ClinVar

Description

The c.2373dupG pathogenic mutation, located in coding exon 24 of the MYBPC3 gene, results from a duplication of G at nucleotide position 2373, causing a translational frameshift with a predicted alternate stop codon (p.W792Vfs*41). This mutation has been identified in multiple unrelated individuals with hypertrophic cardiomyopathy (HCM), reported to co-segregate with disease in several families, and is published as a Dutch founder mutation (Niimura et al. N Engl J Med. 1998;338(18):1248-57 (reported as InsG791); Alders et al. Eur Heart J. 2003;24(20):1848-53; Christiaans et al. Neth Heart J. 2010;18(5):248-54 (reported as 2373_2374insG)). In the homozygous state, this mutation has been reported in a patient with neonatal lethal cardiomyopathy (Wessels MW et al. Eur. J. Hum. Genet., 2015 Jul;23:922-8). In addition, multiple functional studies have reported this mutation to result in loss of function (Moolman et al.

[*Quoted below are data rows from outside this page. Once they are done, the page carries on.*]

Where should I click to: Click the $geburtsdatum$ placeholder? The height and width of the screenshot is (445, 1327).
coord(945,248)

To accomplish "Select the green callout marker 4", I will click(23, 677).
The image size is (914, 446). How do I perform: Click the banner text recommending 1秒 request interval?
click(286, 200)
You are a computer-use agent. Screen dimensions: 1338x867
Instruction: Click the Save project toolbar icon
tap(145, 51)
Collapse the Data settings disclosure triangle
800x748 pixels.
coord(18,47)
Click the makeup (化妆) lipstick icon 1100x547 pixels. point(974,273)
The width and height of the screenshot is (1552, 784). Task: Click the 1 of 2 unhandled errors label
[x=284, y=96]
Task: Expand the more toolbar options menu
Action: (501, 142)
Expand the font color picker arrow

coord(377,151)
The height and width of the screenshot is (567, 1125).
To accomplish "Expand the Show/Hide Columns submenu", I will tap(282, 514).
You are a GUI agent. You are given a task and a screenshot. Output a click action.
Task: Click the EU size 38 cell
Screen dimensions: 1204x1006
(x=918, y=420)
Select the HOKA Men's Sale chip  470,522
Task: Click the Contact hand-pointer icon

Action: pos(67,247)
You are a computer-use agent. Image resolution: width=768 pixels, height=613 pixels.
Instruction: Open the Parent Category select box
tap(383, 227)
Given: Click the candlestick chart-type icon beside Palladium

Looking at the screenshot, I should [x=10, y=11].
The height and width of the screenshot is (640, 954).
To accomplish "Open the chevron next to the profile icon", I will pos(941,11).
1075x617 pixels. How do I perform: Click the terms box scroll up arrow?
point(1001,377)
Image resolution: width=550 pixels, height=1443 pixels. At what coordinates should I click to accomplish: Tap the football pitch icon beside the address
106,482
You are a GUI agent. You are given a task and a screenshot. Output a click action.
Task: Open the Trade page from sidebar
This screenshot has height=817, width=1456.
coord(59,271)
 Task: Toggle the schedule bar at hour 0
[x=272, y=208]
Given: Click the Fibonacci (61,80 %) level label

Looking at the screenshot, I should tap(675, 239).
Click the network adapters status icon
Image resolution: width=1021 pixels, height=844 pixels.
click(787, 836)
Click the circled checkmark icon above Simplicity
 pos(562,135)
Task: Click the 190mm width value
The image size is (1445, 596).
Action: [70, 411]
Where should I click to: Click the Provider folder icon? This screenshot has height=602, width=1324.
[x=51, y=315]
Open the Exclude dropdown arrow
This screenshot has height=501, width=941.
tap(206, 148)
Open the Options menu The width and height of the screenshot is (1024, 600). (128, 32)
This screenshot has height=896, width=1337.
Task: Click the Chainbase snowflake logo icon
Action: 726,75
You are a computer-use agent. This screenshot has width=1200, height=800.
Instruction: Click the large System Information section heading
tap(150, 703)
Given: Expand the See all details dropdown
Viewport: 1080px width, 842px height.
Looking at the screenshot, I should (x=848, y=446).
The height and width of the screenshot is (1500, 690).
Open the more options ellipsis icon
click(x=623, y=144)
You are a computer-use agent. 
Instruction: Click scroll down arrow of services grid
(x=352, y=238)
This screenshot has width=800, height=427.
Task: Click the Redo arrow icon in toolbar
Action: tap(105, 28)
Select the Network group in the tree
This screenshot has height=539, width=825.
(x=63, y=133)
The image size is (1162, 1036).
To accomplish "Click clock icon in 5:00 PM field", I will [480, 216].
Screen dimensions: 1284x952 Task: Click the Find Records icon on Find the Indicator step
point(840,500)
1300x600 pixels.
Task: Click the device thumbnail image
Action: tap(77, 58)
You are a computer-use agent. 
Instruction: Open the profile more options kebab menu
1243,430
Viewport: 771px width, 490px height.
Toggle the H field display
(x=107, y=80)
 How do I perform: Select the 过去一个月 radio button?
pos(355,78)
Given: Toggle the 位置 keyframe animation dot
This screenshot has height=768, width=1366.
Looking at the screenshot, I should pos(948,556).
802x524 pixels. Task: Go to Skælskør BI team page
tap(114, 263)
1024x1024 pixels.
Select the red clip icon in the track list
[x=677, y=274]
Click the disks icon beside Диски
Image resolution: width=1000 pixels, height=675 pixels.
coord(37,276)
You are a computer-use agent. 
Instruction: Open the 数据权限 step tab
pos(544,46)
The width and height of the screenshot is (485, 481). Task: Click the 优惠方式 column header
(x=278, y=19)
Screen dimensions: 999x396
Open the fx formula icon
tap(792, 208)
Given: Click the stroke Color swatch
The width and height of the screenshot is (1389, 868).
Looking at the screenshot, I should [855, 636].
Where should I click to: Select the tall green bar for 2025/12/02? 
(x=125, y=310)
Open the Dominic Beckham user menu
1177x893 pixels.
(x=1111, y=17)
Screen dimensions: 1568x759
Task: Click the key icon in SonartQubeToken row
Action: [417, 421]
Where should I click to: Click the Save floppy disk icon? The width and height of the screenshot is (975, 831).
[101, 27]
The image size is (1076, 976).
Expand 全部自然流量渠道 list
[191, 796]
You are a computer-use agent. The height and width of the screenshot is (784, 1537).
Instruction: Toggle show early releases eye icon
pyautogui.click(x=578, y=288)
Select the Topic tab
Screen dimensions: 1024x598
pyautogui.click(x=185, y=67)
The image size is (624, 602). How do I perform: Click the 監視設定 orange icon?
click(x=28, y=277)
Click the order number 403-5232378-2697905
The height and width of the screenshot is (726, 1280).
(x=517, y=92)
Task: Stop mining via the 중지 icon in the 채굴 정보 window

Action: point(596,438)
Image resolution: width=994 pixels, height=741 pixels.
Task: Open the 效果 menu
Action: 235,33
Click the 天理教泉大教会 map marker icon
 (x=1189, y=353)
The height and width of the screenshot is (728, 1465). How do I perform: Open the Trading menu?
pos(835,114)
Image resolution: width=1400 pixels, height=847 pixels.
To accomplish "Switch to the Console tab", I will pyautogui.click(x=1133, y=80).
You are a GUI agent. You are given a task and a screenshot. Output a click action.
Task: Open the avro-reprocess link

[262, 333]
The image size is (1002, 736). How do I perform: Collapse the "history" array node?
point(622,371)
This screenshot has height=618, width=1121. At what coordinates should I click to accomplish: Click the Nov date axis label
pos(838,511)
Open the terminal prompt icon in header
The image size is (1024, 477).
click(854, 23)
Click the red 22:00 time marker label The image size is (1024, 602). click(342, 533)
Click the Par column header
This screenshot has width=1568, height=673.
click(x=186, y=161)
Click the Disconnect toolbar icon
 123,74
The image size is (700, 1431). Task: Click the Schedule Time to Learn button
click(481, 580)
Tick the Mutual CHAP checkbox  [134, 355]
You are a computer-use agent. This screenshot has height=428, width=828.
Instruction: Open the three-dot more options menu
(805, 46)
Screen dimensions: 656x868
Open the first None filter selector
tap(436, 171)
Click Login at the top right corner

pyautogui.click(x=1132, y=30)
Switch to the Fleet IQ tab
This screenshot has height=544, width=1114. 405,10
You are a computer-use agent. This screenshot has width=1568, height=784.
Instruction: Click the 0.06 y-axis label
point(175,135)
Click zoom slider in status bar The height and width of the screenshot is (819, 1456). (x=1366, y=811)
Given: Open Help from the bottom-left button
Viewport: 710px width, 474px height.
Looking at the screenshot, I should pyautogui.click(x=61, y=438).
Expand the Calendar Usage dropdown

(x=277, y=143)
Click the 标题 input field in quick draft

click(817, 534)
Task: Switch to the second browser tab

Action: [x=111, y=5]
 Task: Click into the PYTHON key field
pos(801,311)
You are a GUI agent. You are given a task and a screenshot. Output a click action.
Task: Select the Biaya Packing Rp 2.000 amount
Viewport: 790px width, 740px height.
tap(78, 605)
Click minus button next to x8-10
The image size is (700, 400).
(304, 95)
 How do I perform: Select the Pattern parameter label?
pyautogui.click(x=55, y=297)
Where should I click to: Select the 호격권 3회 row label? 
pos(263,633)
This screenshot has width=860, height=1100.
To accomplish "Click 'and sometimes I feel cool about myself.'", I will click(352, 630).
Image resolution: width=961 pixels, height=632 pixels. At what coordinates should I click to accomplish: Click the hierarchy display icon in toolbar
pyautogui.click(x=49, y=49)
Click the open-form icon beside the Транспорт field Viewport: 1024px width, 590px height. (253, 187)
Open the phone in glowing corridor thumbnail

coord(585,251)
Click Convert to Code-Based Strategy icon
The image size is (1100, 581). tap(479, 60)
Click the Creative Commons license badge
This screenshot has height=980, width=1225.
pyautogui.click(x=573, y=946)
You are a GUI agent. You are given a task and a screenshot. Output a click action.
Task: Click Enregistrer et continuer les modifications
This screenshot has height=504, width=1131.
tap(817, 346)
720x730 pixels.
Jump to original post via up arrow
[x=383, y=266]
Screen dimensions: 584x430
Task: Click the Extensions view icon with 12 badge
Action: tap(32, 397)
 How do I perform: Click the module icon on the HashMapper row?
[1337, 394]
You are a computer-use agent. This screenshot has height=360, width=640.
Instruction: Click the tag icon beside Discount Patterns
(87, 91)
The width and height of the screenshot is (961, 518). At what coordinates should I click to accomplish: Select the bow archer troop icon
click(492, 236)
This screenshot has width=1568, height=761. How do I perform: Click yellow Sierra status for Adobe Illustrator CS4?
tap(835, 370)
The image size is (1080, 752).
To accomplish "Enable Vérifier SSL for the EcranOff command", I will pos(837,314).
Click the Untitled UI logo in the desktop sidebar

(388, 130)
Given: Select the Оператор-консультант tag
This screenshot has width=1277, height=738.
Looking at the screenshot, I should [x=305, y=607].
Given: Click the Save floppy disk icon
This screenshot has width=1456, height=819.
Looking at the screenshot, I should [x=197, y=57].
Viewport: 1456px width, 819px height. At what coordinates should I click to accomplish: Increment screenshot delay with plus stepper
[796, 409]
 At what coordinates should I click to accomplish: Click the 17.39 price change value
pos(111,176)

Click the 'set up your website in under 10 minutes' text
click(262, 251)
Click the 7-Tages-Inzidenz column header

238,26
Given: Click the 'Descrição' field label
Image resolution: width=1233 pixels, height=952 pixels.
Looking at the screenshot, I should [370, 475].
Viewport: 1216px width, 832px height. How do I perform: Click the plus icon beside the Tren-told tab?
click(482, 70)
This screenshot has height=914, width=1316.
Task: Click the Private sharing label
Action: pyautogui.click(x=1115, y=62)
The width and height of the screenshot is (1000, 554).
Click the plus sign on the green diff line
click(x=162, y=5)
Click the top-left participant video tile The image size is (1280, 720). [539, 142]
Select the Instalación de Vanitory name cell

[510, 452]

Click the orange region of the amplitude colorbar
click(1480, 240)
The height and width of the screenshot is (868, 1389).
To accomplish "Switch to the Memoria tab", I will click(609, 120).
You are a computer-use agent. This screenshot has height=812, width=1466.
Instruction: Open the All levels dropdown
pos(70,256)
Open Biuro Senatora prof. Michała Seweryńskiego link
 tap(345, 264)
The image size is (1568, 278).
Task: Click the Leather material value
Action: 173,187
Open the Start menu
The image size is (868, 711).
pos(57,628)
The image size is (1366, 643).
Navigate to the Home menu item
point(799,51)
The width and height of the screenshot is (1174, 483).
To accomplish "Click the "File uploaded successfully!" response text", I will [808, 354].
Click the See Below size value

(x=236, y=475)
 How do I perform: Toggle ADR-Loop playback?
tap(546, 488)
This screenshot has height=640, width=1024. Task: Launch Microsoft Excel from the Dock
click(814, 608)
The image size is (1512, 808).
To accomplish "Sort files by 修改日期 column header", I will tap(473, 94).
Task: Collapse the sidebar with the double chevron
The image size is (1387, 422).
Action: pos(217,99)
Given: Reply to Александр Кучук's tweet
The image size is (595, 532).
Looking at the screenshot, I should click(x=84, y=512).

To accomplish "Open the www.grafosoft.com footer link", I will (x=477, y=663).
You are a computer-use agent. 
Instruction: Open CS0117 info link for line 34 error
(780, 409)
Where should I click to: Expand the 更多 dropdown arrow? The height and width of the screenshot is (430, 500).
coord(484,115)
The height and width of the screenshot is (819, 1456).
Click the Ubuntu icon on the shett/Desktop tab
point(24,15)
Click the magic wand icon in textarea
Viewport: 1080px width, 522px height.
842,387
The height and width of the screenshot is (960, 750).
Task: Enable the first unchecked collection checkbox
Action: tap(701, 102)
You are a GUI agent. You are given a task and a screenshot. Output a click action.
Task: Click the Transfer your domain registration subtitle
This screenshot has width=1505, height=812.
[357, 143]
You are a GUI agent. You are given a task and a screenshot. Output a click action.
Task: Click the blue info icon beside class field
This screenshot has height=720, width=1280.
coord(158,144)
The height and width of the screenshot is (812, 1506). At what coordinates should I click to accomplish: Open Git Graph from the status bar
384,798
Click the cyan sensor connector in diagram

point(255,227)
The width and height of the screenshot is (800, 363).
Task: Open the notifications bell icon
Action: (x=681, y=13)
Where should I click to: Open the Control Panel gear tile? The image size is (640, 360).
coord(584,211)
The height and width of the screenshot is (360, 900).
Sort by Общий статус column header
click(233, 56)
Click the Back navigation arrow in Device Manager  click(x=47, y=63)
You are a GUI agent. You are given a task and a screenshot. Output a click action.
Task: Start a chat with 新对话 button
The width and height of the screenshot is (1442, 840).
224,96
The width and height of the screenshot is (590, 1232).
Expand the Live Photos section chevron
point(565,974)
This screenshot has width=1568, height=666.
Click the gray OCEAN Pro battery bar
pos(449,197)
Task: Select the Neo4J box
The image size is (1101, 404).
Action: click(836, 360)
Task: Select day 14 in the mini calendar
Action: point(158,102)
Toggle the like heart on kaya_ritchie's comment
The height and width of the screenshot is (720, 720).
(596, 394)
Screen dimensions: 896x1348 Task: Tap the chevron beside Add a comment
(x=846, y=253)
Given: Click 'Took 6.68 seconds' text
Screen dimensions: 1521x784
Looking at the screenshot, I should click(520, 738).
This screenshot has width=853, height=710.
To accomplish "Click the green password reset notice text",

Circulation. 2000;101(12):1396-402; van Dijk et al. Circulation. 2009;119(11):1473-83; Marston S et al. J Muscle Res Cell Motil. 2012;33(1):75-80; Wijnker PJ et al. J. Mol. Cell. Cardiol., 2016 Aug;97:82-92 (reported as 2373_2374insG)). This alteration is expected to result in loss of function by premature protein truncation or nonsense-mediated mRNA decay. As such, this alteration is interpreted as a disease-causing mutation.